Amy
Sedaris uses humor in a way we haven’t witnessed yet in other books: visually.
Her pictures throughout the book, her various drawings, and the way the book is
laid out as a whole, makes her content humorous.
For
example, in the very beginning she illustrates five different party invitations
and critiques them all in order to express to the reader the proper way to send
invitations and invite people to parties. The layout of the menus and recipes
is very visual as well: her dishes being named according to what type of party
it is make things humorous such as “Pork Medallions” and “Carrot Coins” for
rich uncles that undoubtedly have many medallions and coins for themselves.
I’m
not exactly sure how visual humor functions—or if it’s a real thing, I could’ve
just made it up. Some people may find visual things more humorous than others
may. When I say visual humor I’m not talking about watching humor—such as watching
a funny movie or TV show, like the clips we’ve been bringing to class—but
rather the idea that humor can be found in pictures and in specific layout
choices that give visual appeal to a book. I think that this possibly-made-up-not-actually-a-humor-theory
is the best way to describe Sedaris’s book and she achieves this goal of visual
humor very subtly: making her book as a piece of humor that much more
successful.
Some
of her things are meant to blatantly be funny such as pictures of her with
plant labelers—the only visible one being weed, and also her salt and pepper
shakers that are labeled cocaine and heroin.

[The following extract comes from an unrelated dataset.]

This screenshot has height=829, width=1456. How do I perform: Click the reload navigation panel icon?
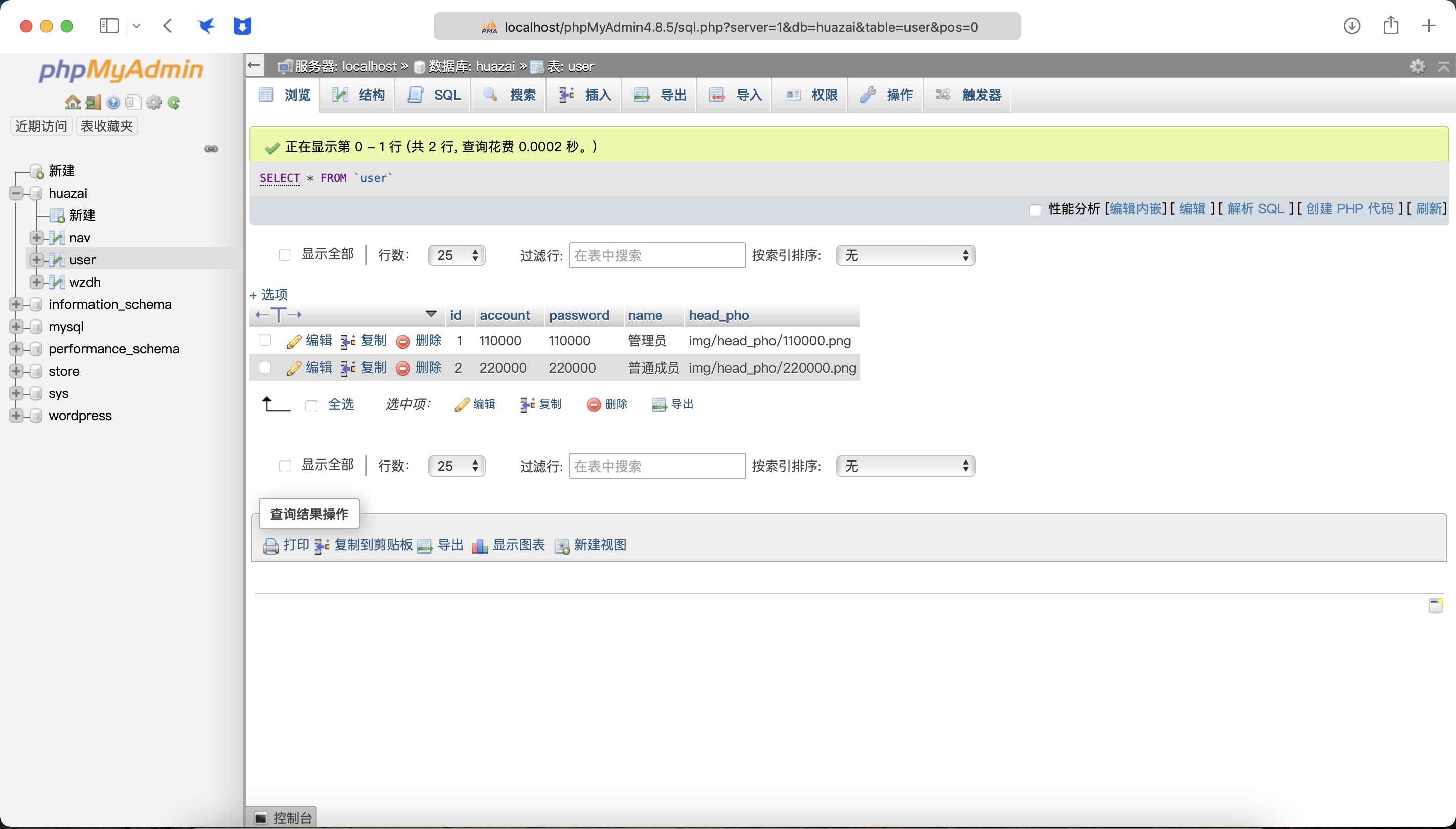pyautogui.click(x=174, y=103)
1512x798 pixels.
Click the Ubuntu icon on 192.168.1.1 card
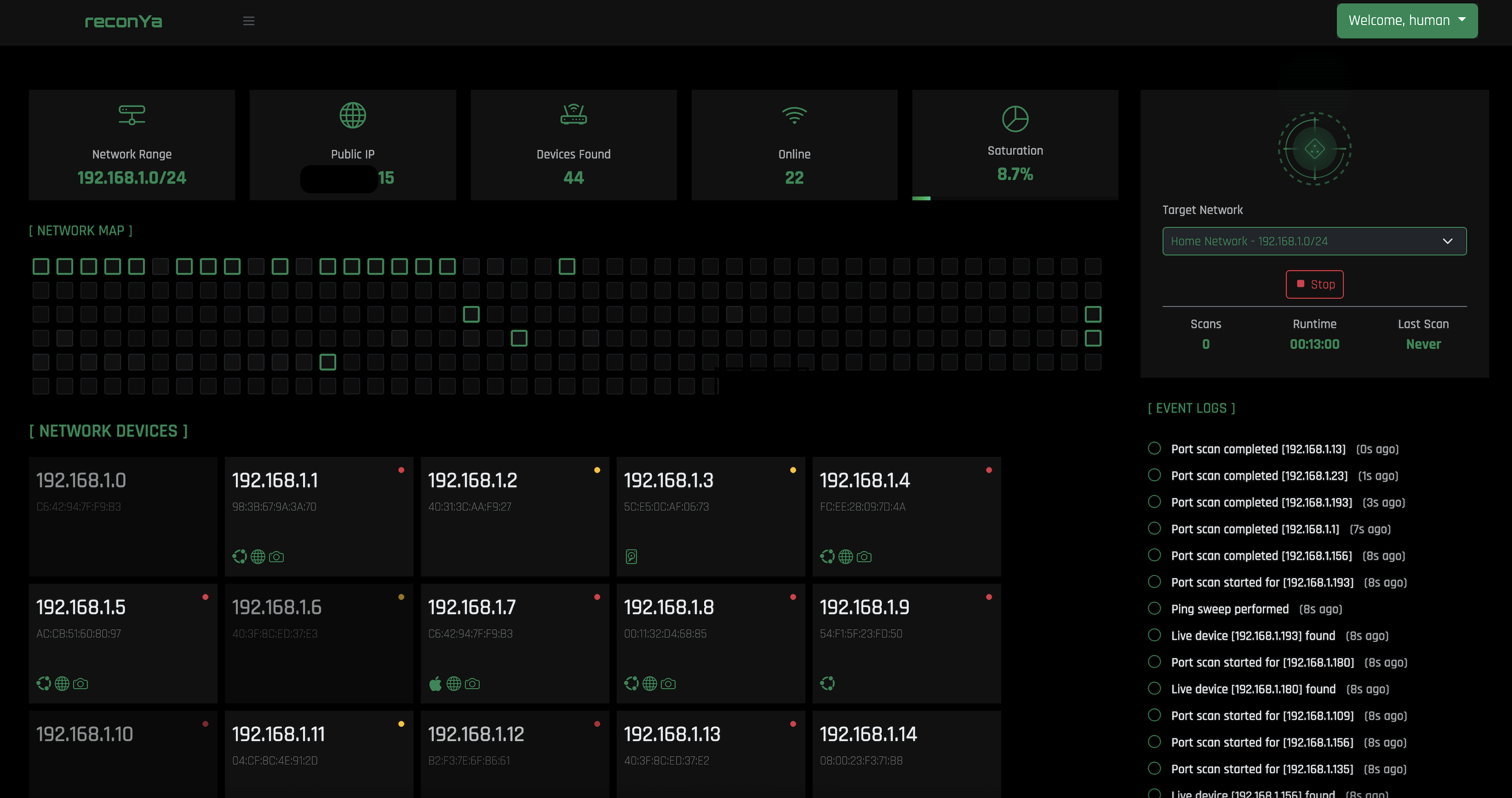(239, 556)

But there are other pictures that
are in the book that are just point-blank part of the recipe book but are put
together and placed in such a way that causes the reader to experience humor:
such as the various things with googly eyes—crafts that are listed throughout
the book but that are funny to look at in reference to old people needing
glasses (not to mention the choice for larger text for the old people section) or
the picture sequence of making an angel food cake that eventually (after 20+
steps) looks like a total disaster. It is in these little visual moments that
humor is formed and Sedaris sneakily achieves her goal to make us laugh.